O contraste entre a larga capacidade produtiva do complexo baiano e as limitações de demanda do mercado nacional complica a situação da unidade de São Bernardo. Em provável cenário de competição não apenas entre marcas, mas entre operações distintas da mesma marca, é obvio que a fábrica de São Bernardo será a mais afetada com a redução da produção dos automóveis Ka, Fiesta e Courier, com consequente desemprego. Ou alguém aposta na fábrica do Grande ABC na disputa com o ultra-moderno complexo baiano, que além de ter folha de pagamento 50% mais leve em relação a São Bernardo ainda usufrui de polpudo pacote de incentivos fiscais municipais, estaduais e federais, além de amigáveis linhas públicas de financiamento extensivas aos fornecedores de elite? A não ser que o mercado nacional espiche num piscar de olhos ou que as exportações explodam num passe de mágica -- dois cenários igualmente improváveis --, cirurgias serão inevitáveis e apenas os mais preparados sobreviverão.
"O Grande ABC é a região imediatamente mais afetada pelas novas fábricas. Se as novas plantas tiverem sucesso muito grande com seus produtos, a tendência é que suguem produção da região" -- alertou Glauco Arbix, professor-doutor do Departamento de Sociologia da USP (Universidade de São Paulo) e um dos maiores estudiosos sobre indústria automobilística, em recente entrevista à LivreMercado.
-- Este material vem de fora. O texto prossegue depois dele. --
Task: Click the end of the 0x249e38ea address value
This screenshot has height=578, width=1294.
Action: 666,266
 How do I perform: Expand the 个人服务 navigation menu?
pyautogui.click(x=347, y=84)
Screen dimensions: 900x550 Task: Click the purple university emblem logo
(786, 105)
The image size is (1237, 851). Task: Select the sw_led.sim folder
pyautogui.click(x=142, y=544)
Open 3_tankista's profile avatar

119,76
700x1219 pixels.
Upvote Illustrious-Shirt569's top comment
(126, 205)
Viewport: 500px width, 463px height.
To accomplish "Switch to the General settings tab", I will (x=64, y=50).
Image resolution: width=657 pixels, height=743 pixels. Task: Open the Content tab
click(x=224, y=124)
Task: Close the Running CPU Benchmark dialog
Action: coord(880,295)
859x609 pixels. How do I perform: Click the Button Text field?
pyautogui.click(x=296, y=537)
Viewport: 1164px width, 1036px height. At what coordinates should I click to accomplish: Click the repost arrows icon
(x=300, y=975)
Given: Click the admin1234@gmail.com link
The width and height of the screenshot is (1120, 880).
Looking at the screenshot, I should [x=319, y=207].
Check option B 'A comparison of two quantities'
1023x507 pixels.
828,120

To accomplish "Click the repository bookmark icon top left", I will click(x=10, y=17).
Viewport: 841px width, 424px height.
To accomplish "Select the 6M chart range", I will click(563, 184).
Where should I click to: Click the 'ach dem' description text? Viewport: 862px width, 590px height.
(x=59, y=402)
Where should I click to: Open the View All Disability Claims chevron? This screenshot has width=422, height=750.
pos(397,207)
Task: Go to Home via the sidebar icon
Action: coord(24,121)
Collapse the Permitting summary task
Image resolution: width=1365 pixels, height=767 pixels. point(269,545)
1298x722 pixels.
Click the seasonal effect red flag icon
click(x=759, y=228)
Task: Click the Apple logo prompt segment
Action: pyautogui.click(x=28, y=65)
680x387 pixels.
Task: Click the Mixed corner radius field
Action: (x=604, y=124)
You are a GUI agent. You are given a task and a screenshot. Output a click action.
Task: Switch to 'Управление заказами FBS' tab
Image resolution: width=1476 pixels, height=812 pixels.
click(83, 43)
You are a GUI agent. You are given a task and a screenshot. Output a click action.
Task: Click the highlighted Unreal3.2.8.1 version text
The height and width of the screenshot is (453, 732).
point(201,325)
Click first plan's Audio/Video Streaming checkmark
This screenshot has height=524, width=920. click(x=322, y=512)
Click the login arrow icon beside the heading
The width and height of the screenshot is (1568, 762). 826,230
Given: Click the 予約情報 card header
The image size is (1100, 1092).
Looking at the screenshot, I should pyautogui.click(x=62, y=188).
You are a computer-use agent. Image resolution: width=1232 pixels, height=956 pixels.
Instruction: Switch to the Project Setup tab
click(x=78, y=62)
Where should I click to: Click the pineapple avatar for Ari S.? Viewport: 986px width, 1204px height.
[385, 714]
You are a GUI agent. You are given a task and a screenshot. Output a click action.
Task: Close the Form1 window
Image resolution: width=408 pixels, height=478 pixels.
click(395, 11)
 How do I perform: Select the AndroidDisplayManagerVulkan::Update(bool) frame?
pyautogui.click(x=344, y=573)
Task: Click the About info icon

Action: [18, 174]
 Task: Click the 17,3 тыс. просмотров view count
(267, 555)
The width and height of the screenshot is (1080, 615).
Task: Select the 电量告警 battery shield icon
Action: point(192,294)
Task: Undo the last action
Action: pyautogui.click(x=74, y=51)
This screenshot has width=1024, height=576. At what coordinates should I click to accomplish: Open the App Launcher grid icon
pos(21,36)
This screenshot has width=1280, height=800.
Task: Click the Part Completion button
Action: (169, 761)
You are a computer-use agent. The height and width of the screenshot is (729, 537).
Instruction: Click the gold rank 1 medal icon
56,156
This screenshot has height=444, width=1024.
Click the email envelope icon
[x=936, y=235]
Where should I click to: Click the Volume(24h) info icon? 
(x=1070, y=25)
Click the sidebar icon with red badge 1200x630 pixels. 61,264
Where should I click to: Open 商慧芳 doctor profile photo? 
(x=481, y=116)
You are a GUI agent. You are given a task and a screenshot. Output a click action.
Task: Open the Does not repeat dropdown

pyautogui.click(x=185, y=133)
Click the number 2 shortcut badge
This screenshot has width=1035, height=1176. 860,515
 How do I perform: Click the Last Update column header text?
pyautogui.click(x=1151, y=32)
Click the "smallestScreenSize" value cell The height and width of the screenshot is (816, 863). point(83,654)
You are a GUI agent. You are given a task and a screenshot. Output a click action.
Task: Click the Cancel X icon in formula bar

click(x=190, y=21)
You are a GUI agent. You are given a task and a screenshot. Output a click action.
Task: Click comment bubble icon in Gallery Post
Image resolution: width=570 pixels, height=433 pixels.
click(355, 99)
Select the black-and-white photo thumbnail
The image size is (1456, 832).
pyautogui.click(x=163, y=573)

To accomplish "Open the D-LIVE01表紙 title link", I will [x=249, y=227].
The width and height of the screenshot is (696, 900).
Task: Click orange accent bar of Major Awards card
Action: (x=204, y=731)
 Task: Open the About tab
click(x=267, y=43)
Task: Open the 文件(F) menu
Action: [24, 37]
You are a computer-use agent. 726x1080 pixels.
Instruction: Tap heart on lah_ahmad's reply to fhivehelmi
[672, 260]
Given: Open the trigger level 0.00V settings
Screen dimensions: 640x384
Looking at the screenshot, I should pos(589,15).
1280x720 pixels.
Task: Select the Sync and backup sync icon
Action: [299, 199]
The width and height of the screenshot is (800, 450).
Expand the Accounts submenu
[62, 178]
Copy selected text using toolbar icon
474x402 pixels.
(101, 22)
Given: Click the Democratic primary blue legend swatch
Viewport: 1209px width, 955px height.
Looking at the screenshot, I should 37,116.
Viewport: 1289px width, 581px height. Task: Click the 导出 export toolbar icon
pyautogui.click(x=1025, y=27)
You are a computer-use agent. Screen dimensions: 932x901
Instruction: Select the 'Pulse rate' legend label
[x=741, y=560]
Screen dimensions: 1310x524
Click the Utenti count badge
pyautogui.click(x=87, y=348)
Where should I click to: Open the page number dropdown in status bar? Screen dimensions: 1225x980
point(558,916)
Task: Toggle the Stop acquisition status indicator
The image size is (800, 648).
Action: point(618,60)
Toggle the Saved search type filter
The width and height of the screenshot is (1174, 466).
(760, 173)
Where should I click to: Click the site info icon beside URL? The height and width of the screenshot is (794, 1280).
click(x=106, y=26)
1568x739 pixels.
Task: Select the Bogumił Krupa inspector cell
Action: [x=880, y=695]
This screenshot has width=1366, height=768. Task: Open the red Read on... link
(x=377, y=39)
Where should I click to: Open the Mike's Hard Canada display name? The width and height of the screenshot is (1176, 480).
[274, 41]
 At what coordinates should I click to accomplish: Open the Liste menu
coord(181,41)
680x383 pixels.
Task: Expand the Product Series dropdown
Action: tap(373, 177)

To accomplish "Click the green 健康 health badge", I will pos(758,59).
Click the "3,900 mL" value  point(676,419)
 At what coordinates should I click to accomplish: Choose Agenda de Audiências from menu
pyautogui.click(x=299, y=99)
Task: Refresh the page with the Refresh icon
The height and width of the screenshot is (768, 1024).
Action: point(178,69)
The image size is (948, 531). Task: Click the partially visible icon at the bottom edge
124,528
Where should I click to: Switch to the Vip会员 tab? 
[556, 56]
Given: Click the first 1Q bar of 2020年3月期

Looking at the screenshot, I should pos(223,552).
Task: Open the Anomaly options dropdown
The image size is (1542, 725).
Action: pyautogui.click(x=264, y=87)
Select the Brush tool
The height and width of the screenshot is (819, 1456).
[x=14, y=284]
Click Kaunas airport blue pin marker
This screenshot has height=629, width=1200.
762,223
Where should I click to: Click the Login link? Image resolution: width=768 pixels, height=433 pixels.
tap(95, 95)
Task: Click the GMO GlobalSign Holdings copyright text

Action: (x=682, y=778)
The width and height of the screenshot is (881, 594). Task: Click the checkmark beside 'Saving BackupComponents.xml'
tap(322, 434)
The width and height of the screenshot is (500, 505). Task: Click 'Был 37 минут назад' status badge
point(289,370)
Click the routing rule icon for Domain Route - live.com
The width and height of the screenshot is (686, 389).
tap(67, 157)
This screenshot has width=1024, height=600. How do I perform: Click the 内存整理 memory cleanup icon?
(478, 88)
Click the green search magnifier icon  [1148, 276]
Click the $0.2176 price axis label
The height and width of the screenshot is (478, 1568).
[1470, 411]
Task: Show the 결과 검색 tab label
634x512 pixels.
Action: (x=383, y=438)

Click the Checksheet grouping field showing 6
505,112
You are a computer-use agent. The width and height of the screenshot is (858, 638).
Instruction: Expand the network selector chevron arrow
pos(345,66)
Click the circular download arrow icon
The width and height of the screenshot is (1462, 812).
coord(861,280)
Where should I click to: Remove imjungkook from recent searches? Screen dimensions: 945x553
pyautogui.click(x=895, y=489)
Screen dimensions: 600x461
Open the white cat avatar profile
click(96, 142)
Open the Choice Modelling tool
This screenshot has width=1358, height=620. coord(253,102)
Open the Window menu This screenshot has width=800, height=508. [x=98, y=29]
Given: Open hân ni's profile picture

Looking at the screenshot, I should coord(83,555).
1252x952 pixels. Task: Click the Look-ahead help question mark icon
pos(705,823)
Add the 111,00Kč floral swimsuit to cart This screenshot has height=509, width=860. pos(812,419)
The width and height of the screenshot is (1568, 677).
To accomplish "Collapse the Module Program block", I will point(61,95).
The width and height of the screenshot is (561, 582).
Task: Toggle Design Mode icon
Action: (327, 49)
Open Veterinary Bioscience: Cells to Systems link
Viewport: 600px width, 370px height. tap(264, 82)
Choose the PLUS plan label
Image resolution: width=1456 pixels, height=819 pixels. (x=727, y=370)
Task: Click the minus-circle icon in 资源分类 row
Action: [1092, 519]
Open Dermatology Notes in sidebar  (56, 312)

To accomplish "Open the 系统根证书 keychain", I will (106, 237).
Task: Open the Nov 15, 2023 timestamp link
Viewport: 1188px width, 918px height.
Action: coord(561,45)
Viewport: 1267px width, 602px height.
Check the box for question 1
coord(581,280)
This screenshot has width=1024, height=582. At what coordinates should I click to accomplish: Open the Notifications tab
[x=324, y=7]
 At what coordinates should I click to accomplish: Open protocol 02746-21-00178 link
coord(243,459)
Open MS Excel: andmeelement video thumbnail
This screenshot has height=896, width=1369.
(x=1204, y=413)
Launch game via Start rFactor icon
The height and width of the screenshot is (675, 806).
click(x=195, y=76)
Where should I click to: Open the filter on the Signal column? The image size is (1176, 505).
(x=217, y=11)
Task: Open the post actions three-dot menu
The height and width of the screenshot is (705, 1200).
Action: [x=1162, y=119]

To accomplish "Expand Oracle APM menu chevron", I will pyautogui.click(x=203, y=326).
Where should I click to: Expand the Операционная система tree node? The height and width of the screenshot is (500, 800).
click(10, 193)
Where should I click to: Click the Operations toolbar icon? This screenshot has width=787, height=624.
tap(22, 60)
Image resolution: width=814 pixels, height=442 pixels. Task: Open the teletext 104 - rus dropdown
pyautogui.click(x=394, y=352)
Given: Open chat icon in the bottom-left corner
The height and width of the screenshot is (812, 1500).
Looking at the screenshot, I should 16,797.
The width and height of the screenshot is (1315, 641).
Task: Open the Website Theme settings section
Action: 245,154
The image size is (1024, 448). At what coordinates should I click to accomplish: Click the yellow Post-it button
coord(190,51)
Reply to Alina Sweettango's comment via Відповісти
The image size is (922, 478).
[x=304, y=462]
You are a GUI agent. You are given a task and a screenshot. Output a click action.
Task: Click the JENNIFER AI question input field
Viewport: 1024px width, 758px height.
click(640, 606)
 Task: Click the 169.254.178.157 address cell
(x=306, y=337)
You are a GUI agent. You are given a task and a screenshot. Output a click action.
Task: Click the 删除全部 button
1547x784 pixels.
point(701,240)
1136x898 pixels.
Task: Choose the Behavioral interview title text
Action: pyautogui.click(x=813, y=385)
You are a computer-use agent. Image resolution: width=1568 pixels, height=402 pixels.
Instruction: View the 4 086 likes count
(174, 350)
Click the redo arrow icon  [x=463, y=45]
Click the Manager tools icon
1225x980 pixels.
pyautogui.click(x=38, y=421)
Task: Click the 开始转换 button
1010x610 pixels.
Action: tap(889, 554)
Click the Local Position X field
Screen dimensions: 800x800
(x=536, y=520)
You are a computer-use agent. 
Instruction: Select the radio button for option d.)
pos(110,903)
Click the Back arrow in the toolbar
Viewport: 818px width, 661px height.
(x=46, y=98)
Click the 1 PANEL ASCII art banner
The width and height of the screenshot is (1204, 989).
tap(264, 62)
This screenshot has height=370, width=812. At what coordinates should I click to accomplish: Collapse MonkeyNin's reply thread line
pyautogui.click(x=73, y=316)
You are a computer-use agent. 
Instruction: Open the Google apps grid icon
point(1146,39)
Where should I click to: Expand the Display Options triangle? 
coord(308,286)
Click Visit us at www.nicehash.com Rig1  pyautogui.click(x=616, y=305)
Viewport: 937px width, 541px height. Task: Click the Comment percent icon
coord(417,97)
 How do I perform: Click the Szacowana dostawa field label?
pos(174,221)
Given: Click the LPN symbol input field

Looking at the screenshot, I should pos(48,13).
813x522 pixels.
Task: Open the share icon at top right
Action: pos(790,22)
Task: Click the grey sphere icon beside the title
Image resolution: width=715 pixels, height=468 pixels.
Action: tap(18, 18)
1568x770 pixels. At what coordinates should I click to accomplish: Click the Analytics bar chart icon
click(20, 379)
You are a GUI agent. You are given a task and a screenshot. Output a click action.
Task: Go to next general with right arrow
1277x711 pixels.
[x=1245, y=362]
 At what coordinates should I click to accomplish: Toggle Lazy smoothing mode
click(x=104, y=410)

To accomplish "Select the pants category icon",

Os trabalhadores anteciparam as nuvens negras no horizonte da fábrica de São Bernardo e enviaram representante aos Estados Unidos para discutir o futuro da unidade com o presidente mundial da Ford, Jacques Nasser, em março último. Escaldados com o episódio da demissão sumária de 2,8 mil empregados na véspera do Natal de 1998 -- rapidamente convertida em voluntariado devido à enorme repercussão negativa --, os trabalhadores temiam a desativação da fábrica com a implementação do Projeto Amazon. O presidente do Sindicato dos Metalúrgicos do ABC, Luiz Marinho, voltou da América do Norte com proposta distante do ideal sindicalista, porém perfeitamente adequada às possibilidades do cenário globalizado, competitivo e incerto por natureza: a montadora garantiu que três mil do total de 3,3 mil trabalhadores da produção não seriam demitidos até 2006, com a contrapartida de que o sindicato aceitasse que os outros 300 fossem desligados em programa de demissões voluntárias.
A proposta ganhou ares de vitória para o líder sindicalista, mas críticos dizem tratar-se apenas de prorrogação estratégica da desativação anunciada. O Projeto Amazon vai decolar no primeiro semestre do ano que vem e deve atingir altitude de cruzeiro no período em que o acordo emergencial de preservação de empregos estiver se exaurindo. A transferência da produção de caminhões do Ipiranga, na Capital, para São Bernardo, em janeiro último, indica que apenas os veículos pesados estão garantidos para a unidade do Bairro Taboão.